Mukasey, testifying on behalf of the Chamber of Commerce's Institute for Legal Reform, stressed during a June House Judiciary Committee hearing the need for the law's scope to be narrowed.
For instance, Mukasey said the definition of foreign official is too broad, covering employees of state-controlled companies considered instrumentalities of government.
The DOJ and the SEC considers everyone who works for an instrumentality, from the most senior executive to the most junior mailroom clerk, to be a foreign official, Mukasey told lawmakers, adding that the law should define foreign official as anyone working at a company in which the government holds majority stake.
He also wants the law to allow companies to avoid liability for foreign bribery if a rogue employee circumvent internal controls. Another proposed change would make it harder to land a criminal conviction against a corporation by requiring prosecutors to prove that the company intentially bribed a foreign official.
An Update to a 1977 Corruption Law?
Talk of altering the law will likely increase this year. The Senate and House have now held hearings on the matter and key lawmakers have said they will introduce legislation to alter the 34-year-old law.

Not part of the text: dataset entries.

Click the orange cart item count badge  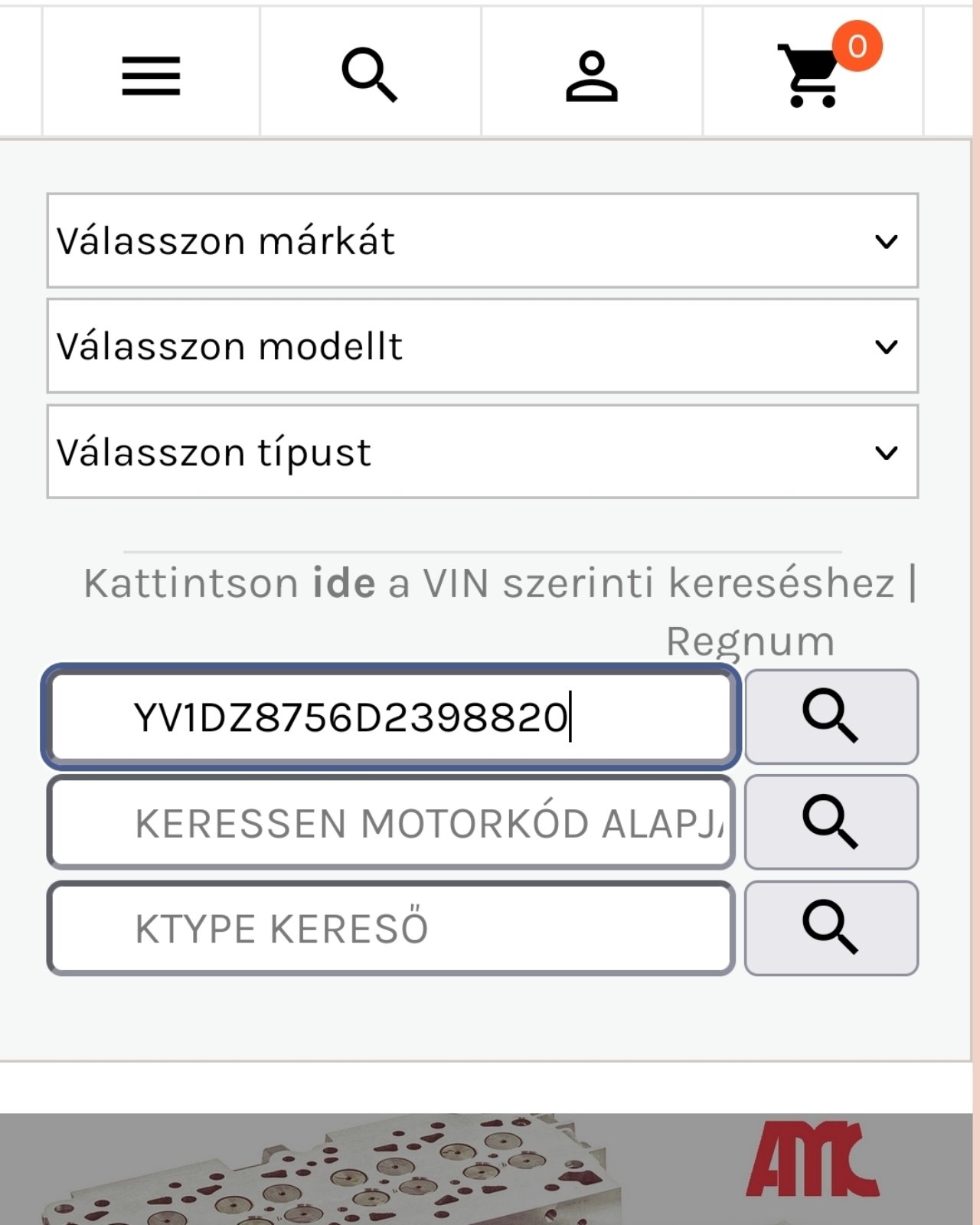tap(858, 46)
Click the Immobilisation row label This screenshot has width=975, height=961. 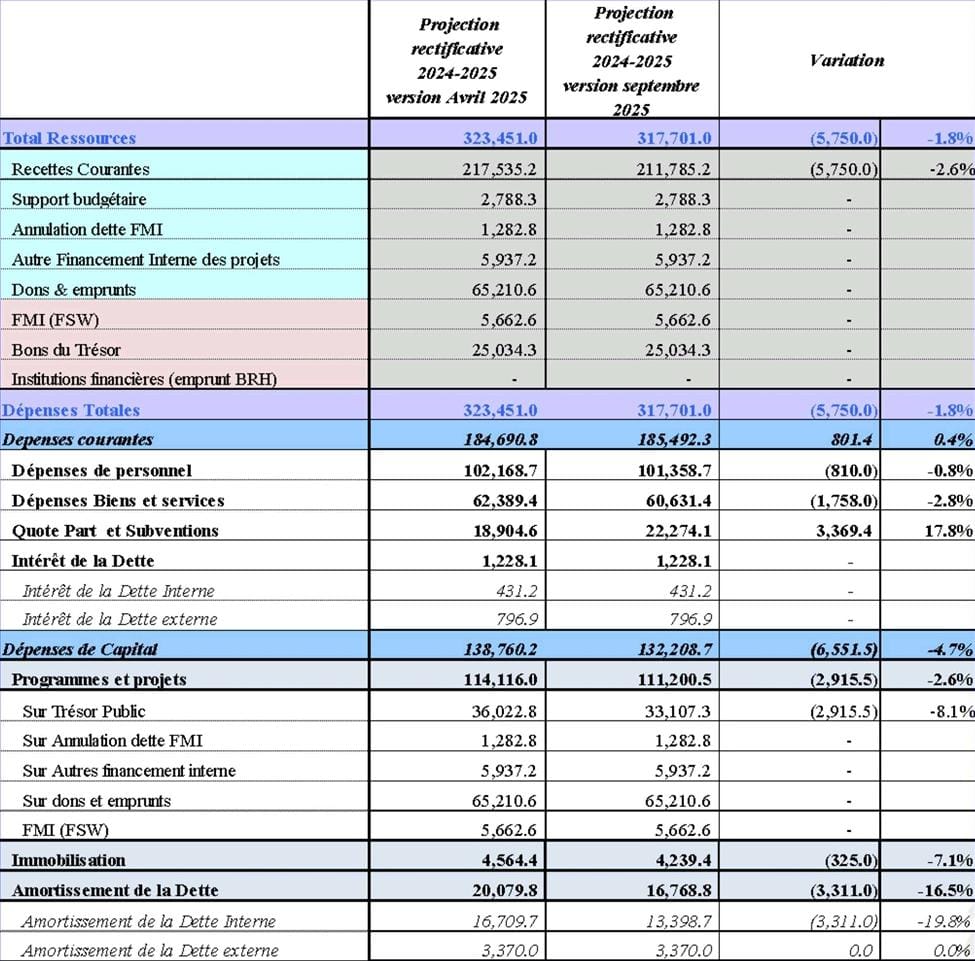tap(68, 860)
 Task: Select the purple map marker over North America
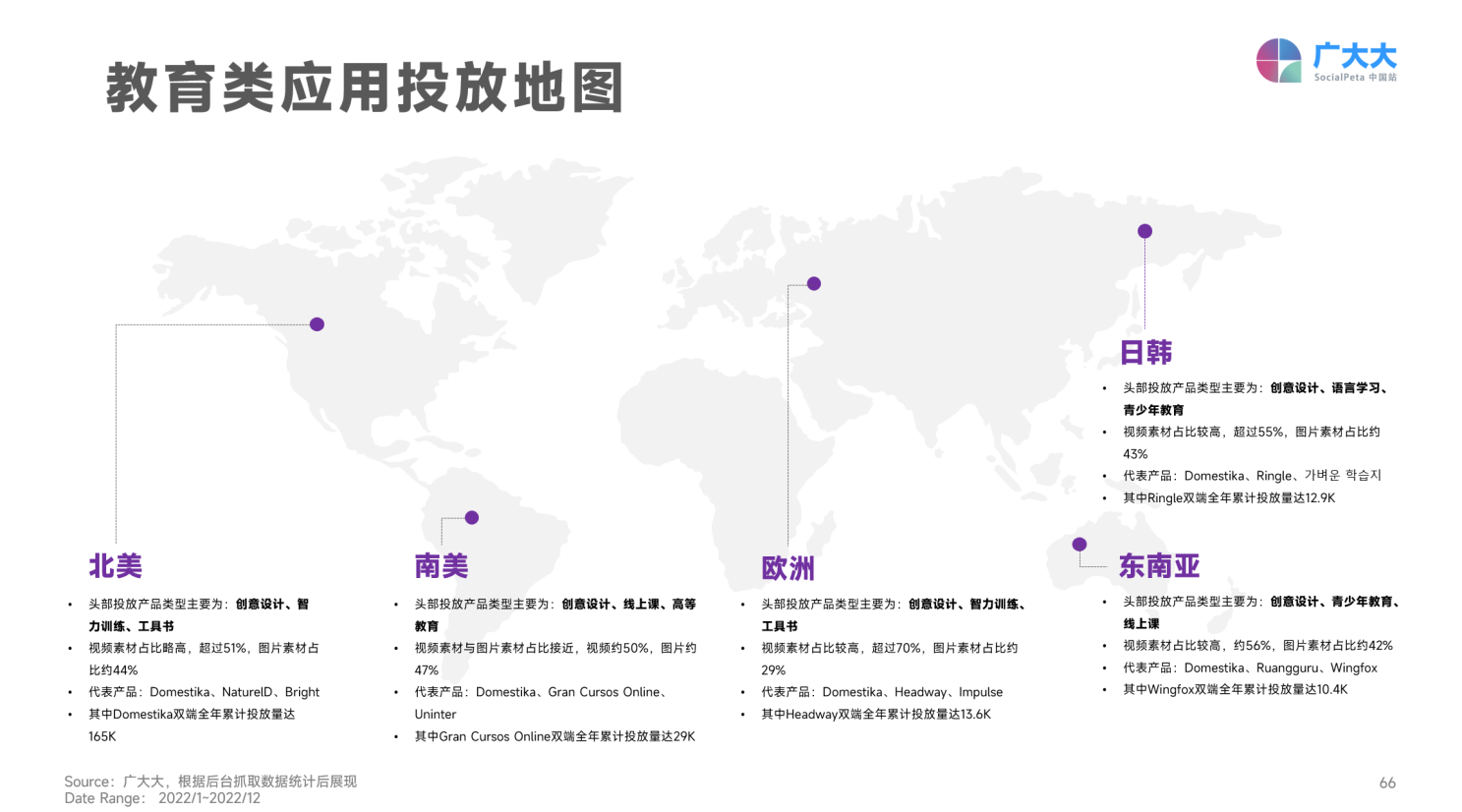point(317,322)
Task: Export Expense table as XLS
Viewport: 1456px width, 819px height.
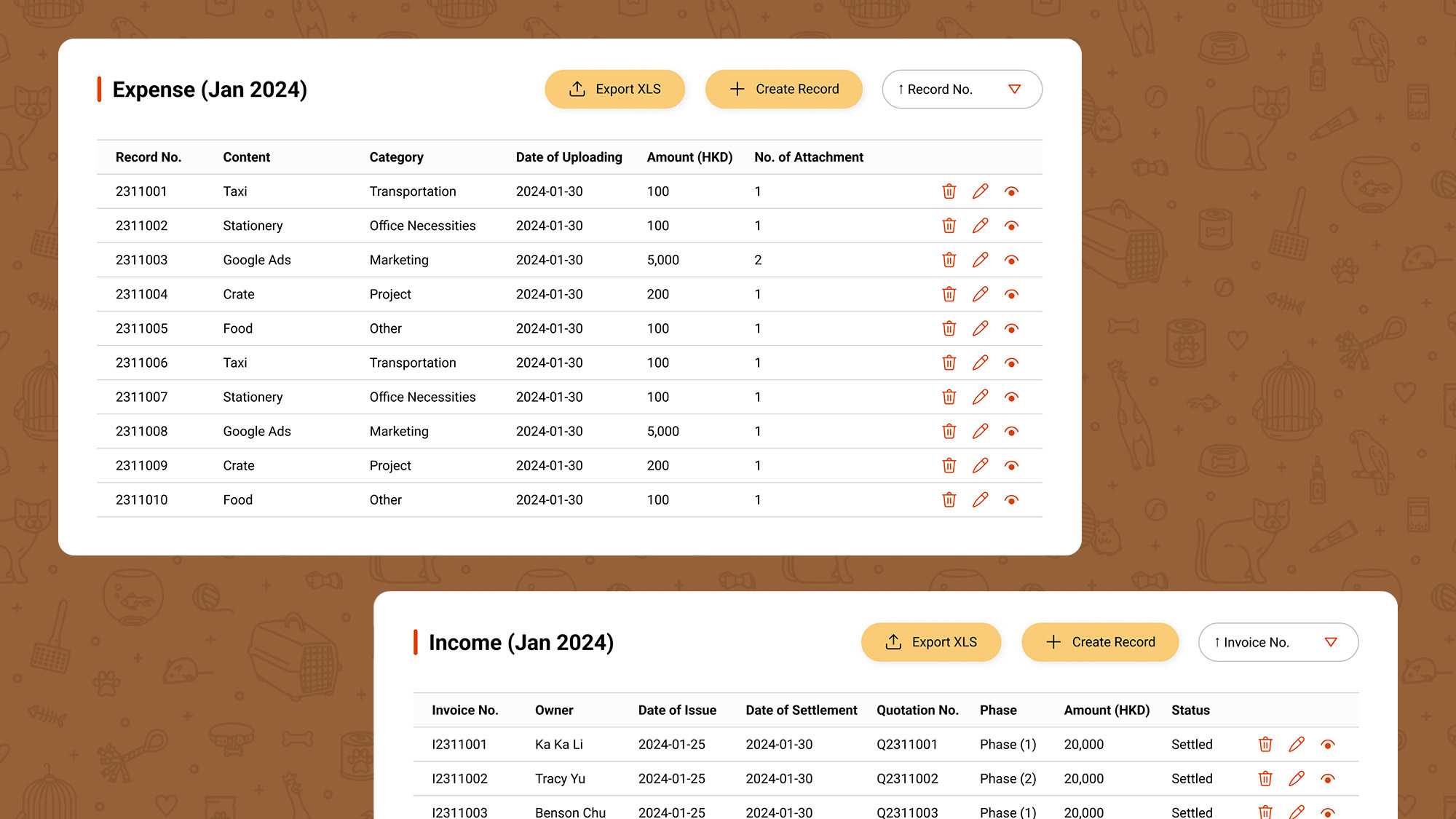Action: (x=614, y=89)
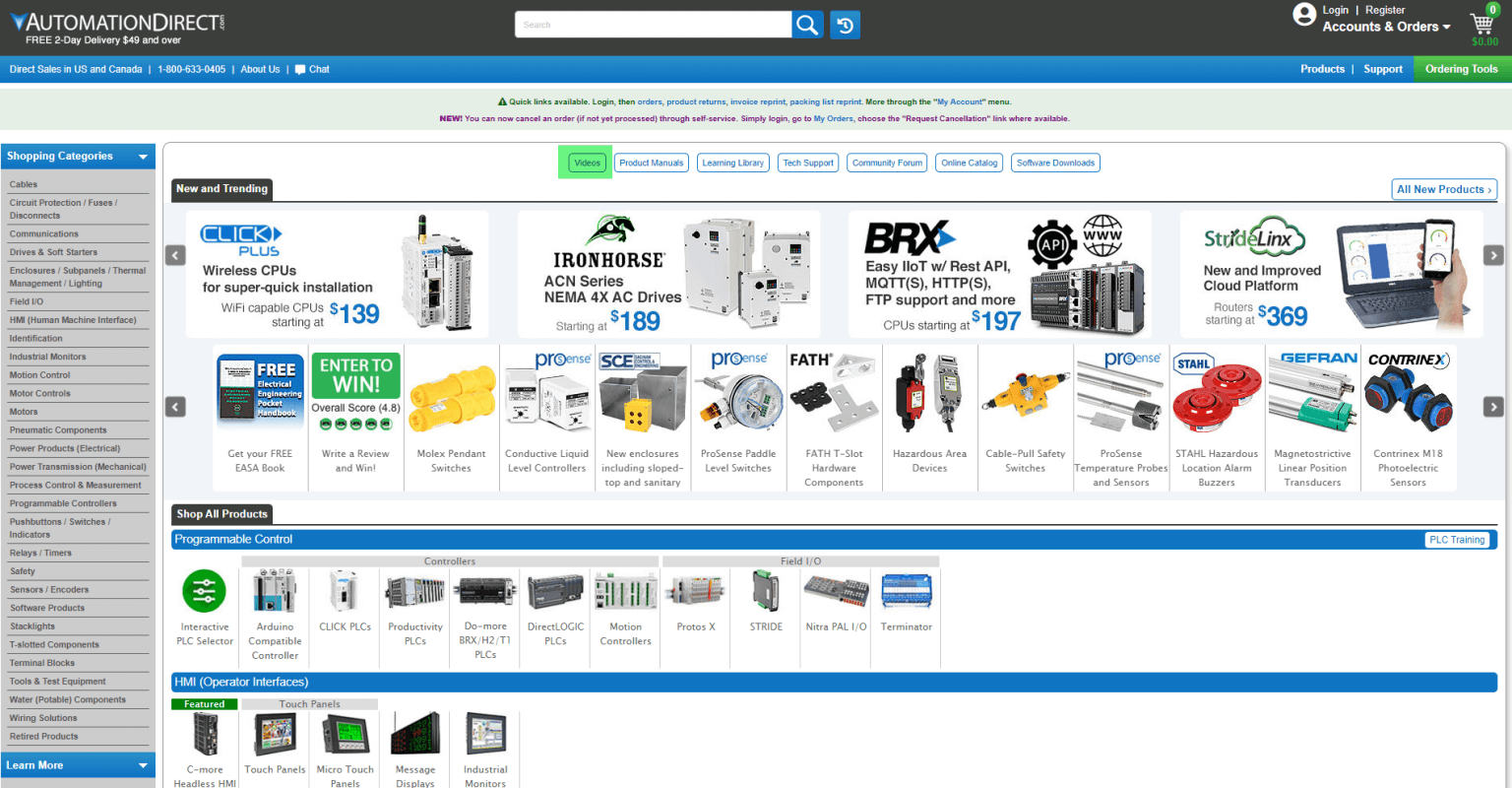Click the reorder history icon beside the search bar
Image resolution: width=1512 pixels, height=788 pixels.
pyautogui.click(x=845, y=24)
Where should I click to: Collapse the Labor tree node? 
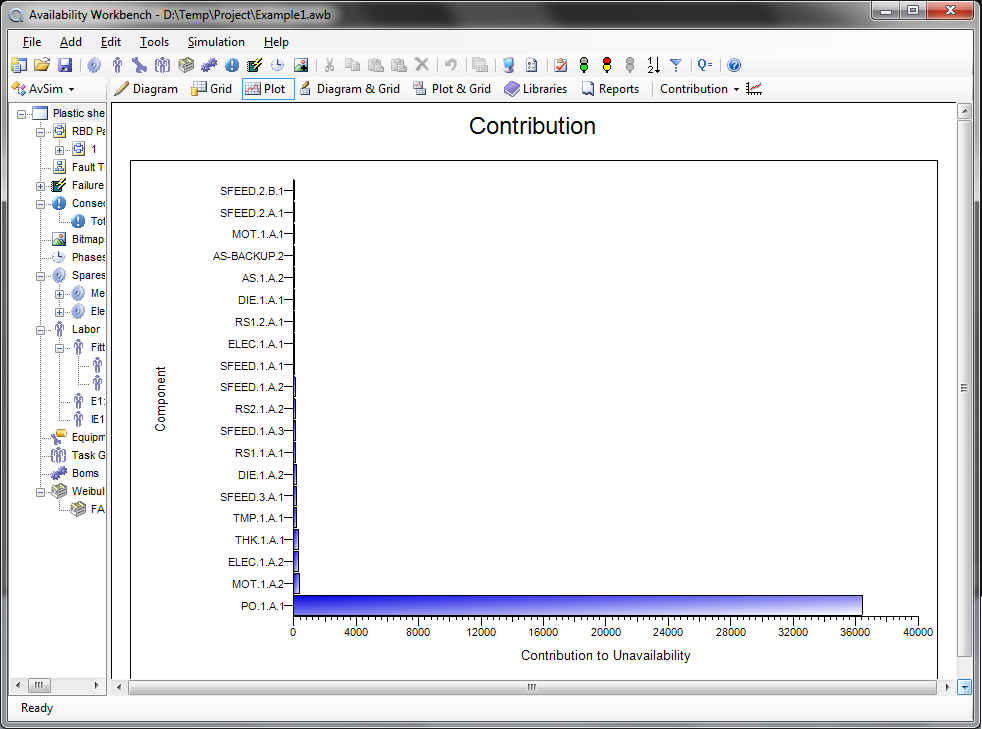tap(41, 329)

The Justice Department is pushing back at the effort.
We have no intention whatsoever of supporting reforms whose aim is to weaken the FCPA and make it a less effective tool for fighting foreign bribery, Breuer, the assistant attorney general in the criminal division, said in a November speech, adding that the Obama administration next year will release detailed new guidance for companies.
The guidance should be a boon for companies complaining about operating in untested waters.
Lehtman, the Richards Kibbe & Orbe attorney, told the International Business Times that companies should put in place clear, comprehensive guidelines and training, instead of pinning hopes on a legislative fix. He noted the consternation among smaller companies about compliance costs.
While that may be a valid complaint, he said, it's not going to sit well with the regulators.